6. The radio frequency switch according to claim 5, wherein the channel lengths of the switch transistors connected in series are progressively increased.

7. The radio frequency switch according to claim 6, wherein the channel widths of the switch transistors connected in series are progressively increased.

8. The radio frequency switch according to claim 1, wherein each switch transistor comprised by the radio frequency switch is a silicon-on-insulator MOS transistor.

9. The radio frequency switch according to claim 1, further comprising: a plurality of bias units respectively connected to substrate terminals of the N switch transistors; anda plurality of control units respectively connected to control terminals of the N switch transistors.

10. A radio frequency communication system, comprising the radio frequency switch according to claim 1.

11. The radio frequency communication system according to claim 10, wherein the output end is connected to a radio frequency power ground, the input end is connected to a radio frequency power source, and the withstand voltage of the switch transistor Q1 is lower than that of the switch transistor QN.

12. The radio frequency communication system according to claim 10, wherein the withstand voltage of each one of the N switch transistors is related to its own channel length and/or channel width.

13. The radio frequency communication system according to claim 12, wherein at least two of the N switch transistors have channel lengths different from each other.

14. The radio frequency communication system according to claim 13, wherein the channel length of the switch transistor Q1 is shorter than the channel length of the switch transistor QN.

15. The radio frequency communication system according to claim 14, wherein the channel lengths of the switch transistors connected in series are progressively increased.

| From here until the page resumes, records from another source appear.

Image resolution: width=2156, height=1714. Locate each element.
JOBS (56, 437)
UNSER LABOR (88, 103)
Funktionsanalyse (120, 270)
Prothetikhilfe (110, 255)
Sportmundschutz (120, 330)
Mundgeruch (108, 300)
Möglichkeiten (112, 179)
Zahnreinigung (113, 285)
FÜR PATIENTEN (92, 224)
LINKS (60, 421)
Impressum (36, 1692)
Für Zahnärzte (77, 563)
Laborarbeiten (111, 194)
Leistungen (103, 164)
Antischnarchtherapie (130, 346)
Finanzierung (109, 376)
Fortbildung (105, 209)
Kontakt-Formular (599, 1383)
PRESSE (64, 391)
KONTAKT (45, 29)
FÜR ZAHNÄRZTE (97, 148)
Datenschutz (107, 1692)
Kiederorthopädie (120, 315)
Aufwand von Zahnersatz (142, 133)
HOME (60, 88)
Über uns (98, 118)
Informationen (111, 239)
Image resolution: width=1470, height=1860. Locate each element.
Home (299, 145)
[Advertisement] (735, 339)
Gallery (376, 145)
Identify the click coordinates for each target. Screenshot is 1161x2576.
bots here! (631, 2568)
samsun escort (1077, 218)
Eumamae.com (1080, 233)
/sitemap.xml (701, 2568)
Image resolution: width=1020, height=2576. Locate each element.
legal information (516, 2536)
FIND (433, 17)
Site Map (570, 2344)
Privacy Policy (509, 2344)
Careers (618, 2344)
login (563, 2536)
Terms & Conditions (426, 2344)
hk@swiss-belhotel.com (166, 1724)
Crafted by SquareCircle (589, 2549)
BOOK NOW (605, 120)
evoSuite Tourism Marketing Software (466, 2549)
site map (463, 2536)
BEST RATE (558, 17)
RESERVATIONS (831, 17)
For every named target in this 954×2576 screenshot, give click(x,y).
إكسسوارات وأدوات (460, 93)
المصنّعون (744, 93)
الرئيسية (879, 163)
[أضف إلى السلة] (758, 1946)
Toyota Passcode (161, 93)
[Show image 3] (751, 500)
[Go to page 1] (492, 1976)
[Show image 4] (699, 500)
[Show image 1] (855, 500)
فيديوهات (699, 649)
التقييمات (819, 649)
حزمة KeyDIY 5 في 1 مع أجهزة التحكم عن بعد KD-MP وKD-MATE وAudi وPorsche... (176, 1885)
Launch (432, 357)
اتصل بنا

16. The radio frequency communication system according to claim 15, wherein the channel widths of the switch transistors connected in series are progressively increased.

17. The radio frequency communication system according to claim 10, wherein each switch transistor comprised by the radio frequency switch is a silicon-on-insulator MOS transistor.

18. The radio frequency communication system according to claim 10, wherein the radio frequency switch further comprises: a plurality of bias units respectively connected to substrate terminals of the N switch transistors; anda plurality of control units respectively connected to control terminals of the N switch transistors.